§ EXERCISE REQUIREMENTS: Write out each line of the listing as it stands, without the images.

§ LISTED ENTRIES:
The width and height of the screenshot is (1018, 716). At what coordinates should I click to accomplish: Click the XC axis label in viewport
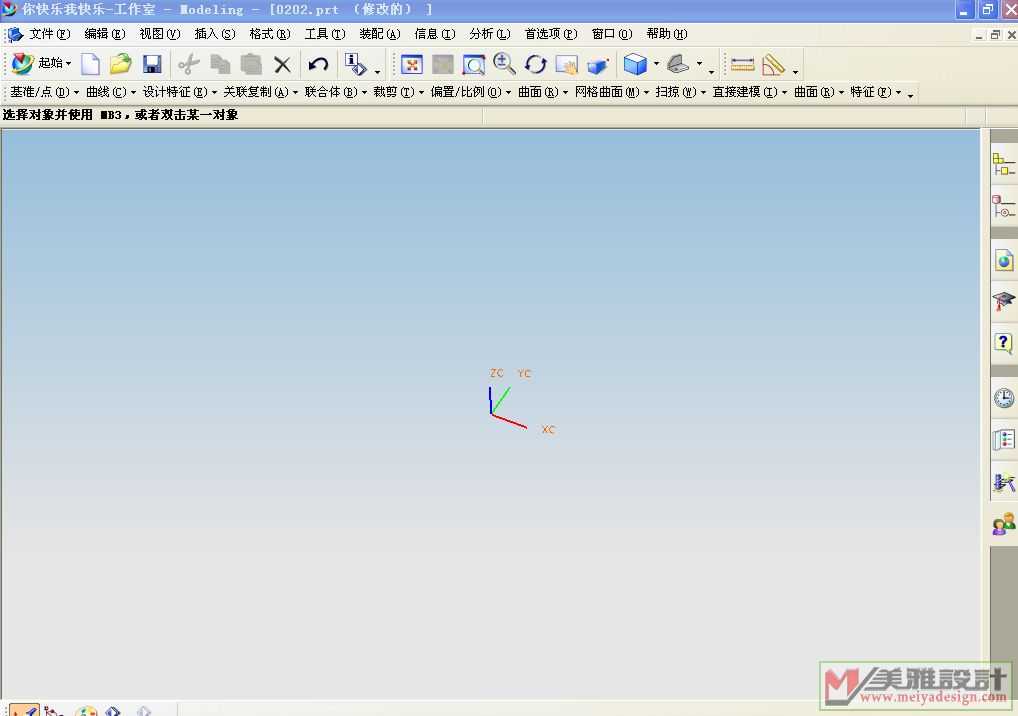coord(548,430)
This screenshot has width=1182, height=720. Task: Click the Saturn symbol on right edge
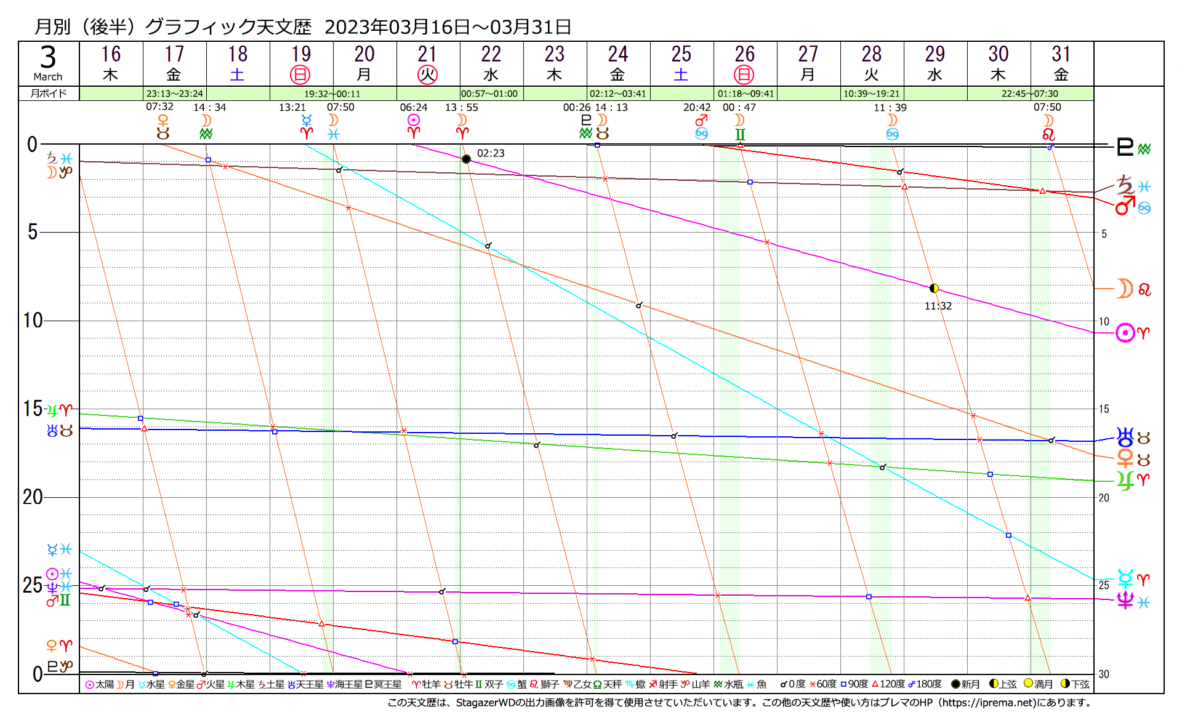point(1125,185)
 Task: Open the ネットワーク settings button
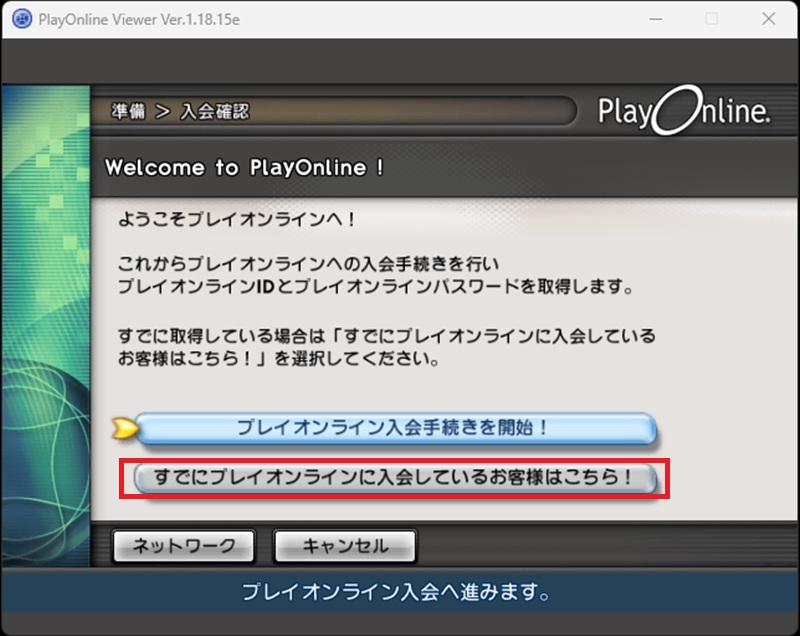tap(183, 546)
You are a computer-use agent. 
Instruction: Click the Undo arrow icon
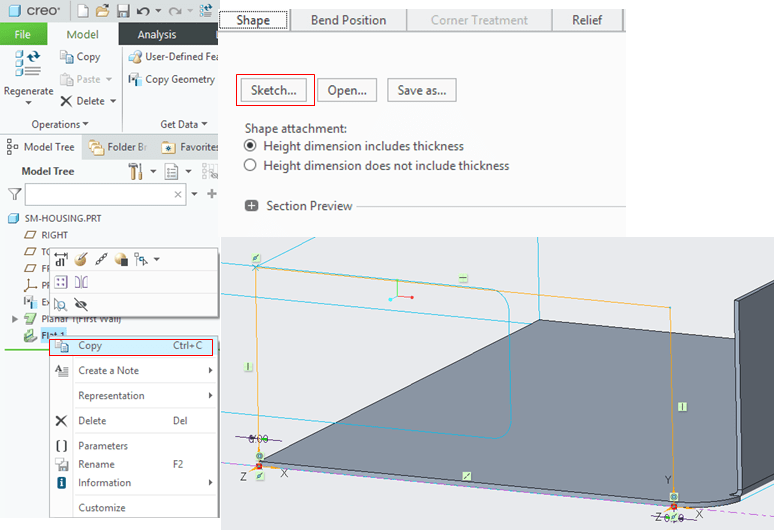pyautogui.click(x=143, y=11)
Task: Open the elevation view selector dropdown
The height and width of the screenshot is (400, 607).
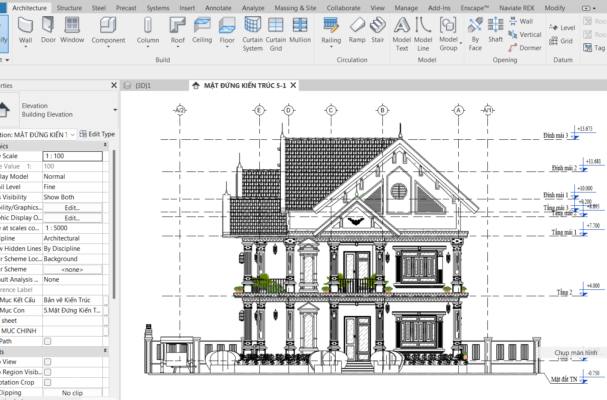Action: 70,134
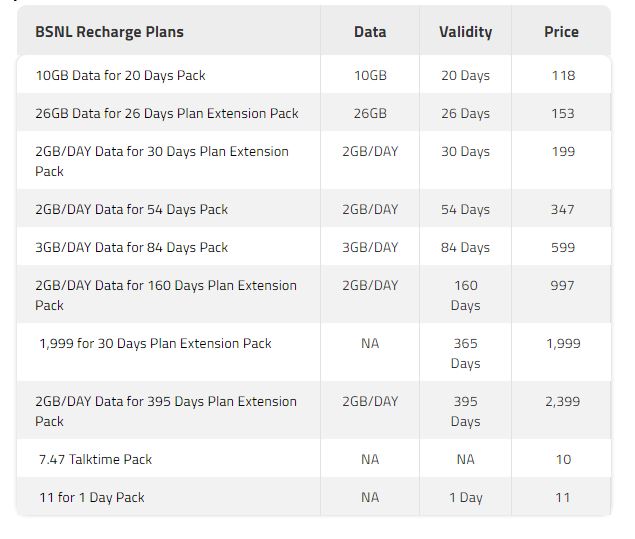Viewport: 635px width, 539px height.
Task: Click the BSNL Recharge Plans column header
Action: pyautogui.click(x=109, y=32)
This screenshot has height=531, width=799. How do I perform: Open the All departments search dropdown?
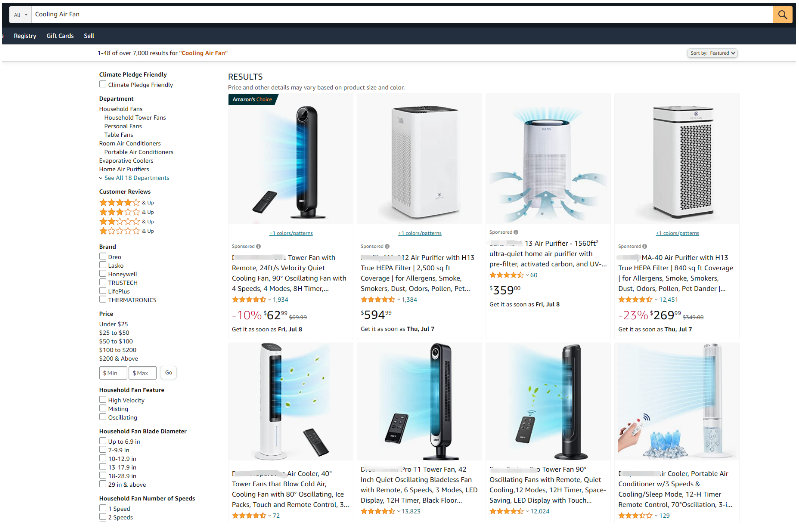click(20, 15)
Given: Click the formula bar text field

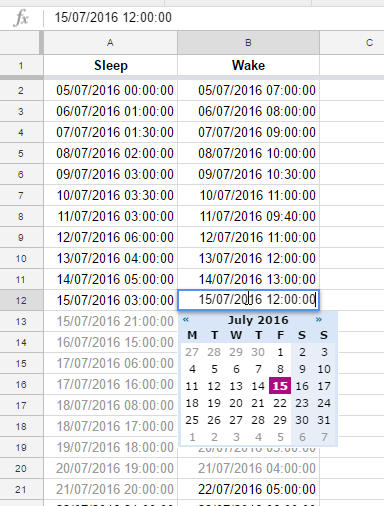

§ COMPLETED TASK:
The width and height of the screenshot is (1018, 716). At what coordinates should I click to accomplish: Click the XC axis label in viewport
coord(548,430)
This screenshot has width=1182, height=720. Task: Click the Saturn symbol on right edge
point(1125,185)
 Task: Open the ネットワーク settings button
tap(183, 546)
You are a computer-use agent. 
Instruction: Click the Undo arrow icon
pyautogui.click(x=143, y=11)
Task: Open the elevation view selector dropdown
The height and width of the screenshot is (400, 607).
Action: 70,134
Viewport: 635px width, 539px height.
Task: Click the BSNL Recharge Plans column header
Action: pyautogui.click(x=109, y=32)
This screenshot has height=531, width=799. How do I perform: Open the All departments search dropdown?
click(20, 15)
Given: Click the formula bar text field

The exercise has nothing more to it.